[Saved entries]
————————

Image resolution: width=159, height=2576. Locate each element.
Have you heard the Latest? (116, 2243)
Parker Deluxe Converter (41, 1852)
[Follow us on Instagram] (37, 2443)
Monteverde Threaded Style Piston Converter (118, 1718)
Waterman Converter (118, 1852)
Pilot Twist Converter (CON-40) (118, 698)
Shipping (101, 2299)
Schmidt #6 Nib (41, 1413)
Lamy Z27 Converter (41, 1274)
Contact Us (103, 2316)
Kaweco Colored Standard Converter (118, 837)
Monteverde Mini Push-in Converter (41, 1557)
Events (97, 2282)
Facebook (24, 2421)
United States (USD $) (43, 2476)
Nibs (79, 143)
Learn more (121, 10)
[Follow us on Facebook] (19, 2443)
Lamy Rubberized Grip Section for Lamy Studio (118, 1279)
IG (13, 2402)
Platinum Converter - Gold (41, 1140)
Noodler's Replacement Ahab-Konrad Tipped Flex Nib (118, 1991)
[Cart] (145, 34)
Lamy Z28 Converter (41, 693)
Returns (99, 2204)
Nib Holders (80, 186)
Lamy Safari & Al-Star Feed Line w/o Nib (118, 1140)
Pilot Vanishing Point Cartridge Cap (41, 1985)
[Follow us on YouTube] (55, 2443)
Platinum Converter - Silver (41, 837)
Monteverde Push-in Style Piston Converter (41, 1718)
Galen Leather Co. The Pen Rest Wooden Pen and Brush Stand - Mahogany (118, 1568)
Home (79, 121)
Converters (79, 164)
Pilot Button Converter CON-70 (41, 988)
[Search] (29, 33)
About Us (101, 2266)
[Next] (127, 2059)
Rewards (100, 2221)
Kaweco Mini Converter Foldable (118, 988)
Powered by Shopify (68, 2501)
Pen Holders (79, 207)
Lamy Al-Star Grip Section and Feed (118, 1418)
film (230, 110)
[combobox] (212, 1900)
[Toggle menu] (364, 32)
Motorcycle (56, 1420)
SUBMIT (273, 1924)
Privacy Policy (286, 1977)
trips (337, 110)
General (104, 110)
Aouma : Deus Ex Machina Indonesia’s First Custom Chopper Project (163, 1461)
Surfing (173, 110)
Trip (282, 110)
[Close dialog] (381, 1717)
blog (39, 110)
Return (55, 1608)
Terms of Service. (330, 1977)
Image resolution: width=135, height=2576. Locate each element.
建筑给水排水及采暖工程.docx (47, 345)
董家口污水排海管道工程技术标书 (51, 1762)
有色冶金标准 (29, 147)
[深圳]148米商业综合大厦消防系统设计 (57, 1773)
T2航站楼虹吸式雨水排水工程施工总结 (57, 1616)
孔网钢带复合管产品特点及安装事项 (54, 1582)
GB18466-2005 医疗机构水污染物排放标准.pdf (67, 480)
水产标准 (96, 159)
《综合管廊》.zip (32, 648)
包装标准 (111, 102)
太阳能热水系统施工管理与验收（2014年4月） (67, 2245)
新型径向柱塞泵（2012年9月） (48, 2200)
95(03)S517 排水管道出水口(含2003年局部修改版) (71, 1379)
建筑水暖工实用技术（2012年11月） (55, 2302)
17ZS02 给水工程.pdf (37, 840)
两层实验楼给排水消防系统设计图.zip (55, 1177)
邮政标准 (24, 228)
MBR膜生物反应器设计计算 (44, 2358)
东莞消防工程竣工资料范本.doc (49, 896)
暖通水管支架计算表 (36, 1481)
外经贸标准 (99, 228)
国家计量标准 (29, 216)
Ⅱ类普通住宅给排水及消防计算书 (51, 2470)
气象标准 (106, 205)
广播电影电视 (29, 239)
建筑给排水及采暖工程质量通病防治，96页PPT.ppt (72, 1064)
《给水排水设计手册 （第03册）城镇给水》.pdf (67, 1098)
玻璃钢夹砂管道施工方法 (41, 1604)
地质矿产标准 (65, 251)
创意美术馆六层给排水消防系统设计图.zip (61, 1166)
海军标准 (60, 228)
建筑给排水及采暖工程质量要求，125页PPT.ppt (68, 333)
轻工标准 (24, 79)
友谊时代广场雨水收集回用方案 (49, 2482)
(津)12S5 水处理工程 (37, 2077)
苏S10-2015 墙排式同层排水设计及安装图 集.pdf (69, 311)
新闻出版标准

————————

# [WHAT THE TASK ASKS]
Print exactly the lines from the one containing "邮政标准 (24, 228)" through the last line of the records above, both included.

# [PROBLEM SOLUTION]
邮政标准 (24, 228)
MBR膜生物反应器设计计算 (44, 2358)
东莞消防工程竣工资料范本.doc (49, 896)
暖通水管支架计算表 (36, 1481)
外经贸标准 (99, 228)
国家计量标准 (29, 216)
Ⅱ类普通住宅给排水及消防计算书 (51, 2470)
气象标准 (106, 205)
广播电影电视 (29, 239)
建筑给排水及采暖工程质量通病防治，96页PPT.ppt (72, 1064)
《给水排水设计手册 （第03册）城镇给水》.pdf (67, 1098)
玻璃钢夹砂管道施工方法 (41, 1604)
地质矿产标准 (65, 251)
创意美术馆六层给排水消防系统设计图.zip (61, 1166)
海军标准 (60, 228)
建筑给排水及采暖工程质量要求，125页PPT.ppt (68, 333)
轻工标准 (24, 79)
友谊时代广场雨水收集回用方案 (49, 2482)
(津)12S5 水处理工程 (37, 2077)
苏S10-2015 墙排式同层排水设计及安装图 集.pdf (69, 311)
新闻出版标准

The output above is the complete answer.